La « barre », ce moment d’échauffement essentiel au danseur, avait un déroulement, un style qui m’étaient tout à fait étrangers. La préparation du corps à la danse obéissait à d’autres principes, d’autres convictions même.

Attentif, j’entrais dans ce travail avec le sol, fait de relâchement, d’écoute de soi, où la sensation de poids jouait un rôle considérable. Le corps dans sa matière, sa dimension charnelle, ses abandons fluides et sa malléabilité était pétri au plus profond de sa structure et de ses fonctions. La recherche d’un état de corps primait sur la recherche formelle du mouvement.

Le thème de l’atelier de ce jour-là me fait encore sourire : « Magma ». Nous devions empiler nos corps sur le sol, former un tas de chair en quelque sorte, rechercher collectivement une respiration puis nous écouler les uns après les autres sous forme de roulades lentes et variées dans toute la salle.

Quand on n’est pas du « milieu », on reste dubitatif, je le concède, face à cette proposition de travail.

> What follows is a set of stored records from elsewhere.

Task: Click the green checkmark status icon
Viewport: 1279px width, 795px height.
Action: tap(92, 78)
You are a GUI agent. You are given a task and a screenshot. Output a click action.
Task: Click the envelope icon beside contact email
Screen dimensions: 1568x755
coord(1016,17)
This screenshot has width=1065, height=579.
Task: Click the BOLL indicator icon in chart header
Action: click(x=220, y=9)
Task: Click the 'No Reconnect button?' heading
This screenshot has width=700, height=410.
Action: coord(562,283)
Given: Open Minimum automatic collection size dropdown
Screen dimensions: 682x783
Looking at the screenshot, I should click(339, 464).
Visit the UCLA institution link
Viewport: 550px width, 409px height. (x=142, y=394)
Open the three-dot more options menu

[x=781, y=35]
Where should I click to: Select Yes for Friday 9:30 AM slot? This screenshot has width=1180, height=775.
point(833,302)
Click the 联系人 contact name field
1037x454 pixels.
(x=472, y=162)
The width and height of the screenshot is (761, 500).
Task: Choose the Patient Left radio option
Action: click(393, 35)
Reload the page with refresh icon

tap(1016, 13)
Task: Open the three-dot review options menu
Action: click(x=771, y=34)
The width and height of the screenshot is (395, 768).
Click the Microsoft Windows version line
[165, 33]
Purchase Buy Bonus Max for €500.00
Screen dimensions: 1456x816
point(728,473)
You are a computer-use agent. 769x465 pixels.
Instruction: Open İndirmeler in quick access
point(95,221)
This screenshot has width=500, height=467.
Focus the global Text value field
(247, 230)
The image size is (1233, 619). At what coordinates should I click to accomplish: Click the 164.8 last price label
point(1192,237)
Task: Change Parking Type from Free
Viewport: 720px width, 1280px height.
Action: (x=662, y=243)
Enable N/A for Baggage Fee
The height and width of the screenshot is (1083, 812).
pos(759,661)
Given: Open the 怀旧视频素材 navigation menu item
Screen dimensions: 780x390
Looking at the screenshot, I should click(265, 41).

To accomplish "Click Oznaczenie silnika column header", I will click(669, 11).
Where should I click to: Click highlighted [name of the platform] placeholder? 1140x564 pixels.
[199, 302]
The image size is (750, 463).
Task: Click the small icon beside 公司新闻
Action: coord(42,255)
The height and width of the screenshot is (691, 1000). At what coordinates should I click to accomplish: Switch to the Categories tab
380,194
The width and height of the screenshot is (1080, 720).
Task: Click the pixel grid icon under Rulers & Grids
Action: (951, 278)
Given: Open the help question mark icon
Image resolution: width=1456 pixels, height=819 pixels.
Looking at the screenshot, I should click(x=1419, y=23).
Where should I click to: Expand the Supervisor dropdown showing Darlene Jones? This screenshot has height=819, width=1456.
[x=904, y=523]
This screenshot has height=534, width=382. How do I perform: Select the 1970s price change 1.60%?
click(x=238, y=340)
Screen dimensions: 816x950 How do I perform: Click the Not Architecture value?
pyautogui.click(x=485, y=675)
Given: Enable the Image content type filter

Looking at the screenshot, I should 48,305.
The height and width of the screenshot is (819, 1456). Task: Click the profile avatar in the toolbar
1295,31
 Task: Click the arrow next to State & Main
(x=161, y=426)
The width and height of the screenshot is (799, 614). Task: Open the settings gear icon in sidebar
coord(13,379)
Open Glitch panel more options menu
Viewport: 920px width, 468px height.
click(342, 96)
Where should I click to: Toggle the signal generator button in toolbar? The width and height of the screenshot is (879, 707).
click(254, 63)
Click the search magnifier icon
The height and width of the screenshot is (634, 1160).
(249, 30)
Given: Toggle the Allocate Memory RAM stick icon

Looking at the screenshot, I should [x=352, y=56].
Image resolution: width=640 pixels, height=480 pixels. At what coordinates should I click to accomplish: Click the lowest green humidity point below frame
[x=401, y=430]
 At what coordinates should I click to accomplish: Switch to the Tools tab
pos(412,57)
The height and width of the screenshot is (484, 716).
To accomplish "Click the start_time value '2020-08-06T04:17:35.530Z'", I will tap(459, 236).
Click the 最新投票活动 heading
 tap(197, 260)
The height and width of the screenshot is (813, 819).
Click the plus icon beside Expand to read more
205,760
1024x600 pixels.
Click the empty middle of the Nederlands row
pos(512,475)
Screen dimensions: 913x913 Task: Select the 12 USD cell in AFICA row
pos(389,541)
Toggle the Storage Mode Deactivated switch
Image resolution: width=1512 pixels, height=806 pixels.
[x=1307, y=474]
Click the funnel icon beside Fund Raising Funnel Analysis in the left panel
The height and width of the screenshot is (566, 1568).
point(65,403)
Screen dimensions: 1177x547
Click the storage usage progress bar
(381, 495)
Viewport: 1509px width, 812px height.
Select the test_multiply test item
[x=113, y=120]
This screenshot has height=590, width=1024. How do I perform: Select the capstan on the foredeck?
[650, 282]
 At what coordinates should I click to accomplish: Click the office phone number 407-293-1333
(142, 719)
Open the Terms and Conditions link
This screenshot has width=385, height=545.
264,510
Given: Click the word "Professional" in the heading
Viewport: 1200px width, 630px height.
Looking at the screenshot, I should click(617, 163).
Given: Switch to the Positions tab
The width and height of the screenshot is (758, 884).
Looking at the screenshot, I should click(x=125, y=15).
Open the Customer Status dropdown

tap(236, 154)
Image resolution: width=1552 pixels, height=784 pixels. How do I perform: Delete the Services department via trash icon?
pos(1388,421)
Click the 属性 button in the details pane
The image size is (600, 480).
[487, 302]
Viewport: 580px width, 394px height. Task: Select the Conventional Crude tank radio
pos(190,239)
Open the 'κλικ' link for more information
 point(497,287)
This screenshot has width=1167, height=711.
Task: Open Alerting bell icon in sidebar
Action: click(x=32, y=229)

La référence à la lave d’un volcan était évidente, elle servait de support à l’évocation, mais de là à en faire une danse, il y avait un pas qu’elle osa franchir.

La perplexité laissa la place à l’action. J’avoue très franchement qu’écrasé de toute part, n’y voyant rien, supportant les odeurs corporelles des uns et des autres, gigotant comme je pouvais, discernant à peine la lumière du plafond, je me suis demandé ce que je faisais là ! Ma perception de la danse en prenait un sacré coup !

Moi qui aimais m’éclater sur de la musique soul américaine, je me retrouvais prisonnier d’un Etna dansant.

Une angoisse commença à m’étreindre et l’idée de fuir ce piège de lave humaine germa peu à peu en moi. Tout à coup, les corps se mirent à l’unisson, je sentis progressivement s’installer une sorte de battement collectif, de musique sensorielle. Je fermai les yeux, pris dans cette nasse étrange. Un plaisir singulier m’envahit, je n’avais jamais vécu cela, l’écoute était totale. Lentement, les corps se démêlèrent et glissèrent, seuls ou à plusieurs, selon des trajectoires qui leur étaient propres. La musique aux colorations spatiales, qui accompagnait ce travail, baissa progressivement, un silence succéda à la danse. Les corps étaient tous immobiles aux quatre coins du studio, certains encore enchevêtrés, une ambiance feutrée et douce, sans exubérance, enveloppait la salle. Le changement de groupe me permit d’apprécier visuellement ce que je venais de vivre. Je fus séduit par ce que je voyais, car une émotion plastique se dégageait de cette composition étonnante qui prenait la forme d’une installation.

J’y retournai joyeusement pour une seconde tentative.

Je n’ai jamais manqué ma séance hebdomadaire d’atelier.

Puis cette grande brune lunaire partit vers d’autres cieux et me confia les clés du royaume.

Ce fut un honneur, mais une peur aussi de ne pas être à la hauteur de cette responsabilité. Les élèves comme les danseurs me le rendirent au centuple.

Encore aujourd’hui, la danse contemporaine ne m’a toujours pas quitté.